** Opening RECORD EXCERPTS block **
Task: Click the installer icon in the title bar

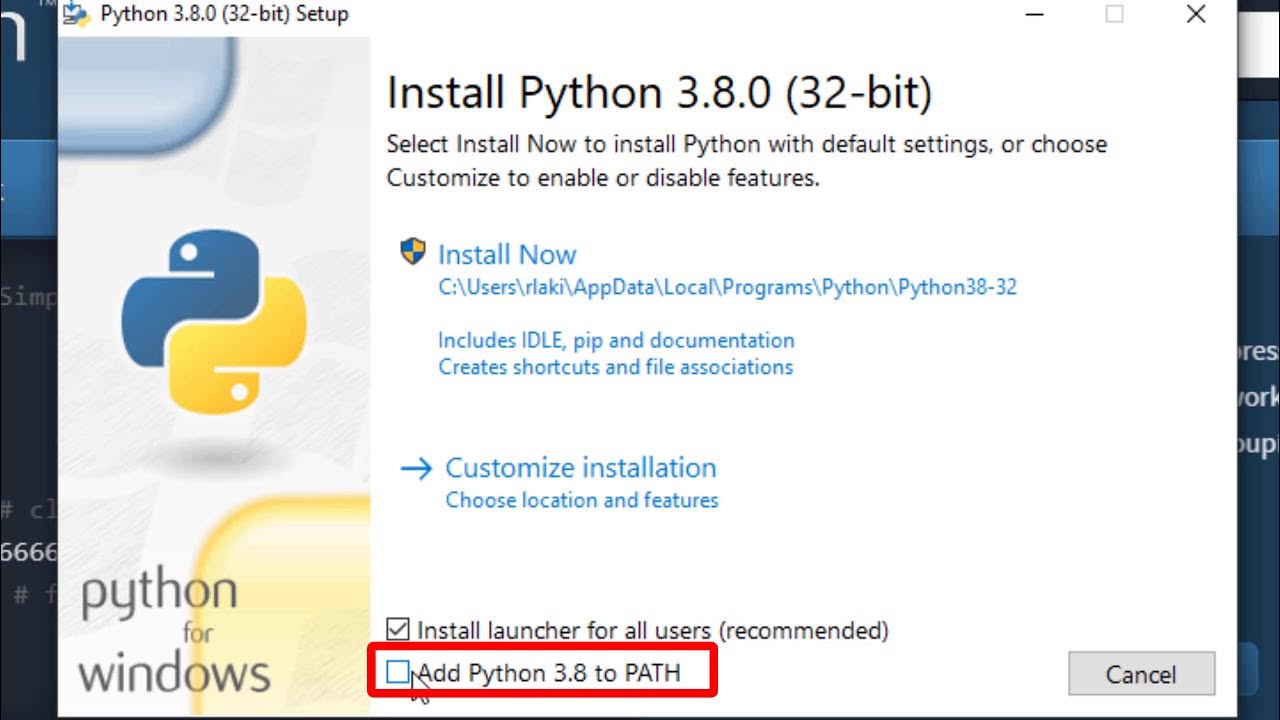Action: [x=77, y=14]
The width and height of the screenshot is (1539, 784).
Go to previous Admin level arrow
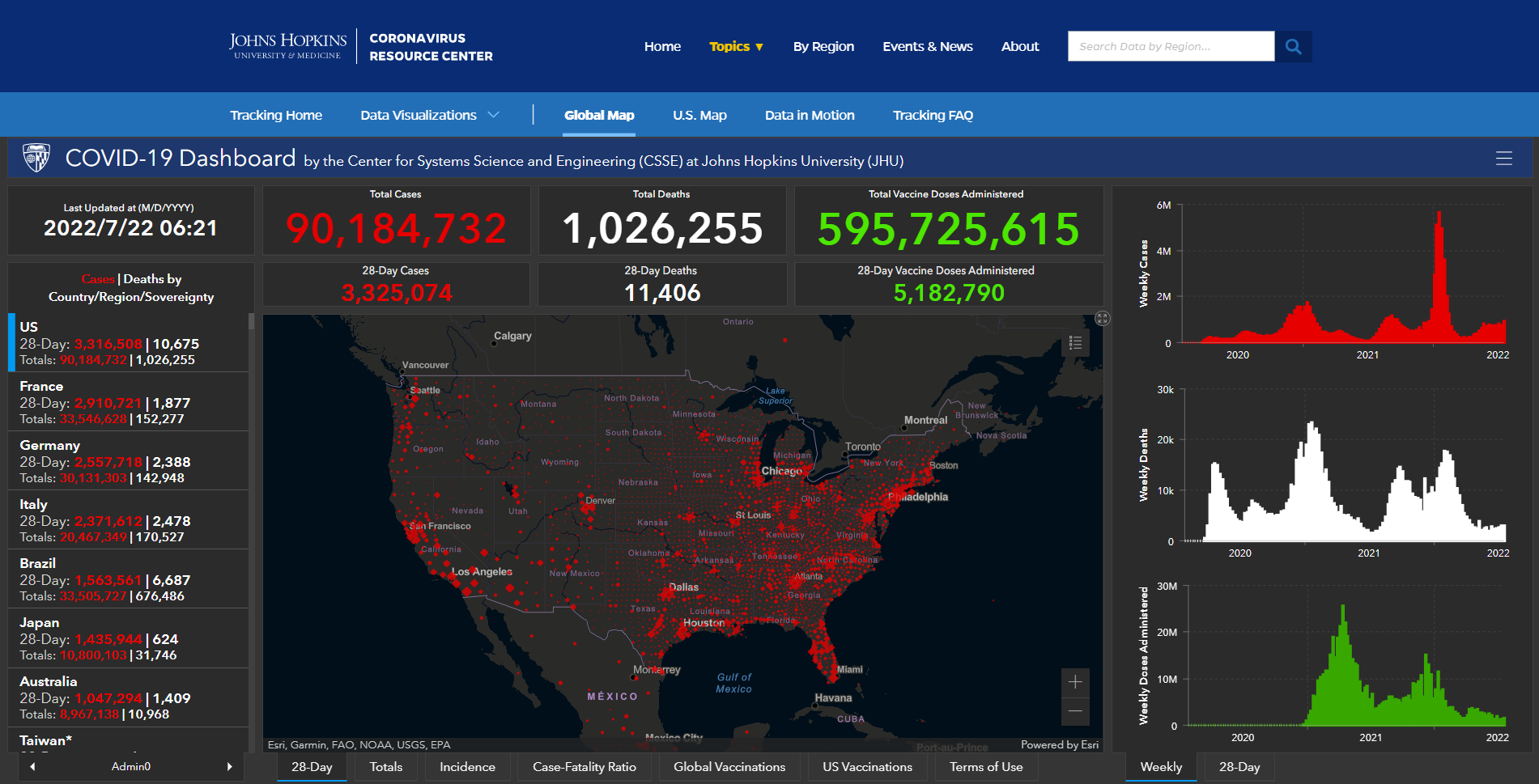click(x=32, y=766)
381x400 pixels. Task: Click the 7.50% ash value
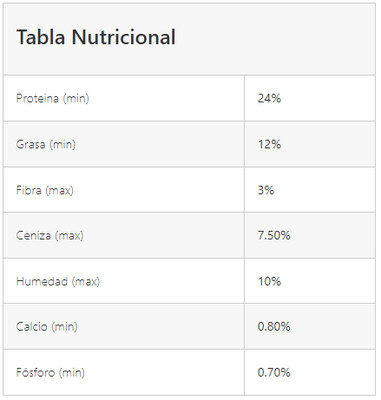[x=274, y=236]
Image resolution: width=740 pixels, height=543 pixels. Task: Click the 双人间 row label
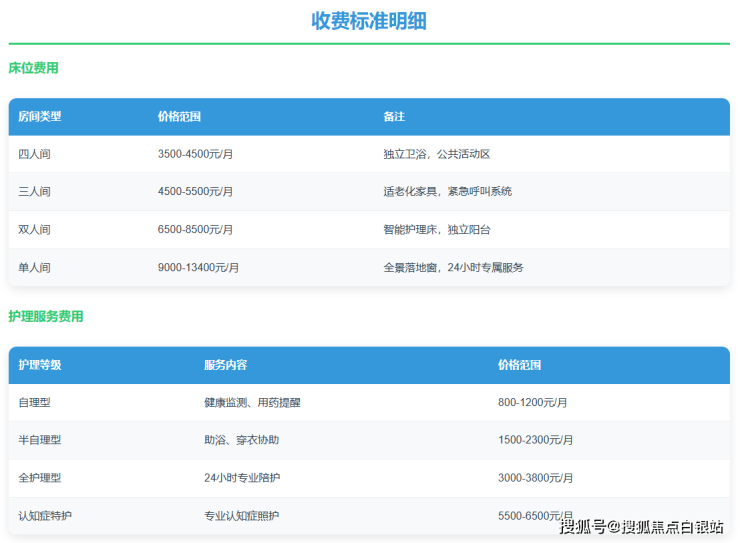tap(34, 229)
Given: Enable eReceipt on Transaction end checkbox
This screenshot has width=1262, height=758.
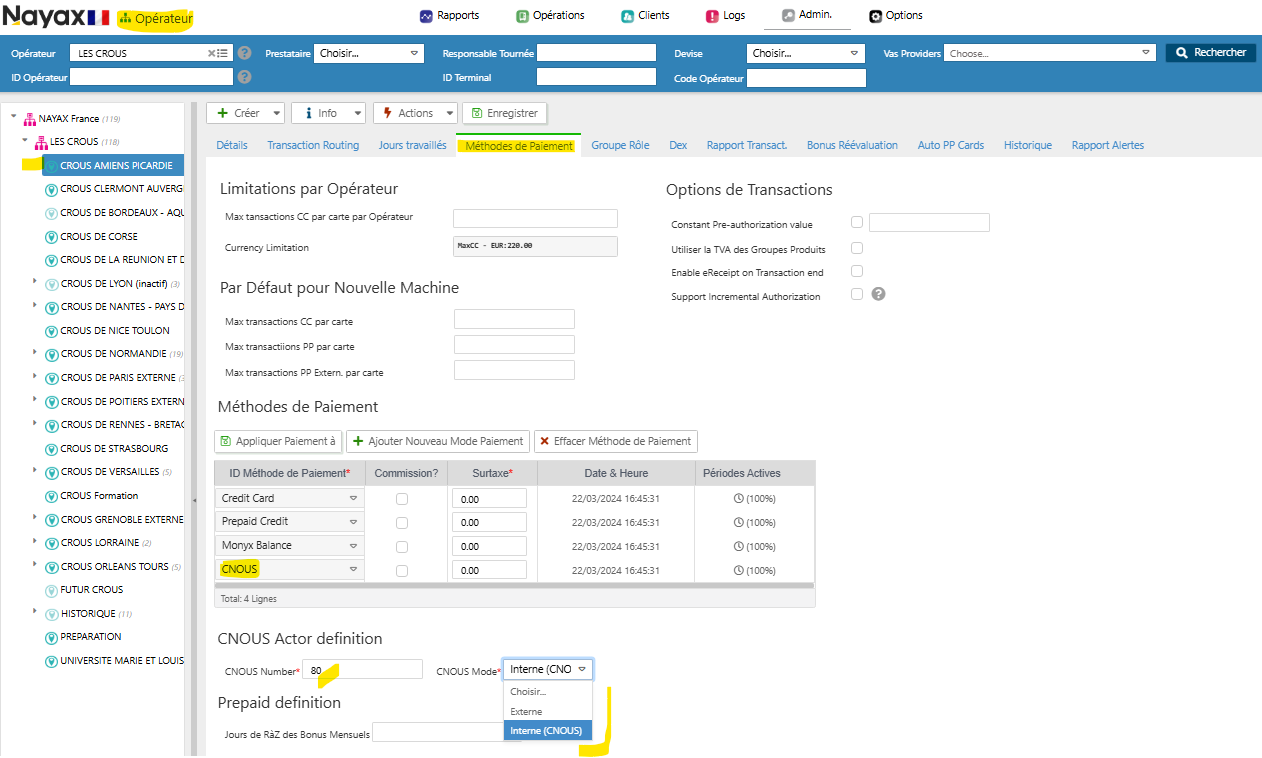Looking at the screenshot, I should pyautogui.click(x=857, y=271).
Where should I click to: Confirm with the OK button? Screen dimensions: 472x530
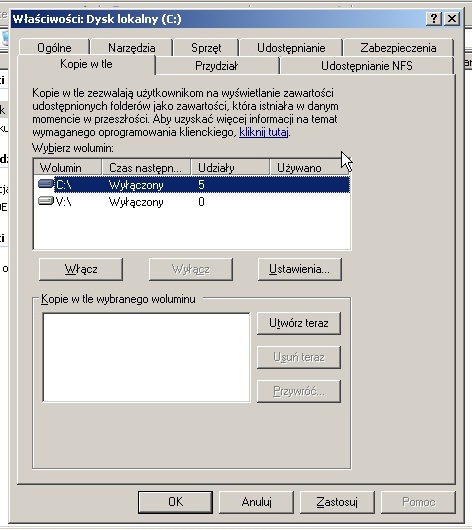(x=175, y=502)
** Closing RECORD EXCERPTS block **
PROBLEM STATEMENT: Reproduce the span beginning at the line with "Given: Enable eReceipt" and ending at the last line of the entries above, inclusive, exactly as it stands. Exclude the pictures.

FINISHED TASK:
Given: Enable eReceipt on Transaction end checkbox
This screenshot has width=1262, height=758.
Looking at the screenshot, I should pyautogui.click(x=857, y=271).
Where should I click to: Confirm with the OK button? Screen dimensions: 472x530
(x=175, y=502)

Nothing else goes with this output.